RECORDS FOR THE TASK Start Marker

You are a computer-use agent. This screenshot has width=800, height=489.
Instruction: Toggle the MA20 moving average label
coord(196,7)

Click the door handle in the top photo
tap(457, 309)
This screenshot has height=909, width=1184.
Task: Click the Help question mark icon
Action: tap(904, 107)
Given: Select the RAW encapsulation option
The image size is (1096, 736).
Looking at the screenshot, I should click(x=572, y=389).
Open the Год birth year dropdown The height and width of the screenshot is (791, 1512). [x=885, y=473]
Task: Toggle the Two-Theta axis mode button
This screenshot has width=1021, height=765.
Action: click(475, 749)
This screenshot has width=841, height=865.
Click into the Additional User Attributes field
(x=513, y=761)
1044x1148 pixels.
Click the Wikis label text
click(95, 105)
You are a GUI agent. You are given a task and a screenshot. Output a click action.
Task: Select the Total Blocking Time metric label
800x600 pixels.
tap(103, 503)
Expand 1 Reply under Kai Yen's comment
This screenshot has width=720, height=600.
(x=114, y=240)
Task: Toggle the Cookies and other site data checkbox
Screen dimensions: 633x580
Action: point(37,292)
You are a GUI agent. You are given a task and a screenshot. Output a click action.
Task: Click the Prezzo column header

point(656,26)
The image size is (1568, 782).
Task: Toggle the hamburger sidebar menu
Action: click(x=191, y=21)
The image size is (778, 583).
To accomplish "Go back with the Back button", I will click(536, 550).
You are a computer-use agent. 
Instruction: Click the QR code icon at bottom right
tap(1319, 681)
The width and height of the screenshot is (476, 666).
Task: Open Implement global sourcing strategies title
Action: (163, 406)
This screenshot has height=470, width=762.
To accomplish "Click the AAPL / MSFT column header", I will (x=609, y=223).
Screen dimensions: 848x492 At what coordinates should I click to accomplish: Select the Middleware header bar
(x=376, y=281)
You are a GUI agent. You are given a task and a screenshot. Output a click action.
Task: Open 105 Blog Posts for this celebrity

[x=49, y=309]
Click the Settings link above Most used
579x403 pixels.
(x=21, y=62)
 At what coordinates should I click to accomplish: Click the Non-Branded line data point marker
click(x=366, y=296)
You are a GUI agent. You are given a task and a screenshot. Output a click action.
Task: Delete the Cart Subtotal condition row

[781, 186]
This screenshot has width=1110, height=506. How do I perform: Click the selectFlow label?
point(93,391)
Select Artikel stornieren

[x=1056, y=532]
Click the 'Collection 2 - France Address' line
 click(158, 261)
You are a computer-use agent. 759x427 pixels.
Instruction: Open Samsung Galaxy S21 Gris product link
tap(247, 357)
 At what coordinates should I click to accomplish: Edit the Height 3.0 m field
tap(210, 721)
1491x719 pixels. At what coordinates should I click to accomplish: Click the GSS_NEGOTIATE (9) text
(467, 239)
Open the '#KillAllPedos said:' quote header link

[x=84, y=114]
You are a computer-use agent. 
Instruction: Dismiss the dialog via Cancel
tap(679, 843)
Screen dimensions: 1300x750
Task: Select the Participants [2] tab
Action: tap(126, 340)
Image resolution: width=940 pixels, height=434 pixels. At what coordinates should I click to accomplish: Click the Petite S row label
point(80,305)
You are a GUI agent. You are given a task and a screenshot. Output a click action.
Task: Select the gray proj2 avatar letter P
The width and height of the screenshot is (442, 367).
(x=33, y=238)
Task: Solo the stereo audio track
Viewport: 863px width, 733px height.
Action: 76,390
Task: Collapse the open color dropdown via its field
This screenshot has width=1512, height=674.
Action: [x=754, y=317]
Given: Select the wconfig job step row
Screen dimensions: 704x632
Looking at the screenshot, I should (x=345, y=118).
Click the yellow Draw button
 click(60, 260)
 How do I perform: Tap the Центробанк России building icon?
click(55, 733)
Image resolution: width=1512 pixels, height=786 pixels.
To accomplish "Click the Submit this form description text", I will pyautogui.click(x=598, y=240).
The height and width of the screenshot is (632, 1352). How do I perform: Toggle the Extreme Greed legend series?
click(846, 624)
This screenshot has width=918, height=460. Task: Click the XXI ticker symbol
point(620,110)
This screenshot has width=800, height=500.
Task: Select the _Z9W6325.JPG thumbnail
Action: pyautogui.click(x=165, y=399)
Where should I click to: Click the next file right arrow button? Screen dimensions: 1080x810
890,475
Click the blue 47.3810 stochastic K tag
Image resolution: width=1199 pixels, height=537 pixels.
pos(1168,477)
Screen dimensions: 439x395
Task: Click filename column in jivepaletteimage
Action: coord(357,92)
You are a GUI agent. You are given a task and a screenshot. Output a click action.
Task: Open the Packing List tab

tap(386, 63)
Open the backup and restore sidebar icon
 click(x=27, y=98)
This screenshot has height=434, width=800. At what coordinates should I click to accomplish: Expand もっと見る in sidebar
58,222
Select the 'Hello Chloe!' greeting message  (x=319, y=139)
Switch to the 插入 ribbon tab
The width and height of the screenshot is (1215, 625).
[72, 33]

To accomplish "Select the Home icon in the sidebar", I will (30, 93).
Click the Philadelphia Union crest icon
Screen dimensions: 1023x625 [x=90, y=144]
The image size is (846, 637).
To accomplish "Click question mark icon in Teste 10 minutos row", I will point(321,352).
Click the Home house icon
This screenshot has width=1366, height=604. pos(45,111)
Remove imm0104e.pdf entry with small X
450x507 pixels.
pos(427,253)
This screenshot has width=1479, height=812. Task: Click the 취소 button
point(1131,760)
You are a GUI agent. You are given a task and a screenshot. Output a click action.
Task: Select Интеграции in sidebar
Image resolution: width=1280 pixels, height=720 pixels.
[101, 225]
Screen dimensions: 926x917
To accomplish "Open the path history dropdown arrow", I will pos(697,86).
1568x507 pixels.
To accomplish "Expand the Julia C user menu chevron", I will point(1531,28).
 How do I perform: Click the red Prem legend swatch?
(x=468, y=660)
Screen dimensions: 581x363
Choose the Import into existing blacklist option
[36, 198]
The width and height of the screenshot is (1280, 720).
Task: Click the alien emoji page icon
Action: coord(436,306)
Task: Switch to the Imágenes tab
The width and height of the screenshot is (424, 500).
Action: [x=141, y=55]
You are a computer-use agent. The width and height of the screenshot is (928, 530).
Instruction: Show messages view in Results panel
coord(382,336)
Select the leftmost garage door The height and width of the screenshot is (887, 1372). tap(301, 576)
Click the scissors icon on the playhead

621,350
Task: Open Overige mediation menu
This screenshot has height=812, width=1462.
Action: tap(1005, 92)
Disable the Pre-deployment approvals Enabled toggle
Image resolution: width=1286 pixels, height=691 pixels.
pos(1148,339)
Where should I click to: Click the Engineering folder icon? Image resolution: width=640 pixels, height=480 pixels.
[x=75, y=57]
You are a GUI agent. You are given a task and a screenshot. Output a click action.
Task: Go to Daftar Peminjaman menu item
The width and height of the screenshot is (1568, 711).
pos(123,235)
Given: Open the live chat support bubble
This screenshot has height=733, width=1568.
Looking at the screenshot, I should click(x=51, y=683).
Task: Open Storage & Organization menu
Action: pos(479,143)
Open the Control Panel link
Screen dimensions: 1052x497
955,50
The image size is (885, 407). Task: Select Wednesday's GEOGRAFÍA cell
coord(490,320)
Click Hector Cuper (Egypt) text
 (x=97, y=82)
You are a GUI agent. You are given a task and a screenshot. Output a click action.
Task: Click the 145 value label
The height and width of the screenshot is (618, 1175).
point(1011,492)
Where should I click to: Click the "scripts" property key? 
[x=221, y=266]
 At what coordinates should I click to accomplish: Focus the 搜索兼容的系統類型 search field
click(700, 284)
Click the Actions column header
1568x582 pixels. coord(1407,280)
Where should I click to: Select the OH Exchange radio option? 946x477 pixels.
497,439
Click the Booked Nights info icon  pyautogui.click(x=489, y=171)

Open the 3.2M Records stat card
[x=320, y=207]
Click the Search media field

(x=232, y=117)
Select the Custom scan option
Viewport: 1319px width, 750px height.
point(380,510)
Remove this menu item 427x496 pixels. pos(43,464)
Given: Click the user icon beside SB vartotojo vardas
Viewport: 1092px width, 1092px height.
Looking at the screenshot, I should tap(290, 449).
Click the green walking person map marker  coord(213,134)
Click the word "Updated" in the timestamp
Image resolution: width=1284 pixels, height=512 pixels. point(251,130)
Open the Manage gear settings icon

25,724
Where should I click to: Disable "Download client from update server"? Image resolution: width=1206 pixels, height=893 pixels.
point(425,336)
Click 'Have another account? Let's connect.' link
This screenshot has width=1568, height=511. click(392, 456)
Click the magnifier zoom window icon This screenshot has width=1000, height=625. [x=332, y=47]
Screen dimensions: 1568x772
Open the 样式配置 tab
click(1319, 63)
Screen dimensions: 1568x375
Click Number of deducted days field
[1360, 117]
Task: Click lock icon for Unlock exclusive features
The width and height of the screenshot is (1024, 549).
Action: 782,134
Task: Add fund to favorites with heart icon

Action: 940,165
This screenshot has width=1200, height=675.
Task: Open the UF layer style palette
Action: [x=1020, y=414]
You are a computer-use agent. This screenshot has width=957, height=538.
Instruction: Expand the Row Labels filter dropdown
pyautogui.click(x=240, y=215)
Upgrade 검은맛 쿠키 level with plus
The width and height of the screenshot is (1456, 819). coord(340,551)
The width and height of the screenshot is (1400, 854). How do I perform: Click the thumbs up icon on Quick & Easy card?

RECORDS FOR THE TASK End Marker

WHAT YOU WILL DO: An exact copy of the lines above, from the one containing "The height and width of the screenshot is (618, 1175)." through the one containing "Screen dimensions: 1568x772", is the whole of the answer.

ANSWER SPACE:
The height and width of the screenshot is (618, 1175).
point(1011,492)
Where should I click to: Click the "scripts" property key? 
[x=221, y=266]
 At what coordinates should I click to accomplish: Focus the 搜索兼容的系統類型 search field
click(700, 284)
Click the Actions column header
1568x582 pixels. coord(1407,280)
Where should I click to: Select the OH Exchange radio option? 946x477 pixels.
497,439
Click the Booked Nights info icon  pyautogui.click(x=489, y=171)

Open the 3.2M Records stat card
[x=320, y=207]
Click the Search media field

(x=232, y=117)
Select the Custom scan option
Viewport: 1319px width, 750px height.
point(380,510)
Remove this menu item 427x496 pixels. pos(43,464)
Given: Click the user icon beside SB vartotojo vardas
Viewport: 1092px width, 1092px height.
Looking at the screenshot, I should tap(290, 449).
Click the green walking person map marker  coord(213,134)
Click the word "Updated" in the timestamp
Image resolution: width=1284 pixels, height=512 pixels. point(251,130)
Open the Manage gear settings icon

25,724
Where should I click to: Disable "Download client from update server"? Image resolution: width=1206 pixels, height=893 pixels.
point(425,336)
Click 'Have another account? Let's connect.' link
This screenshot has width=1568, height=511. click(392, 456)
Click the magnifier zoom window icon This screenshot has width=1000, height=625. [x=332, y=47]
Screen dimensions: 1568x772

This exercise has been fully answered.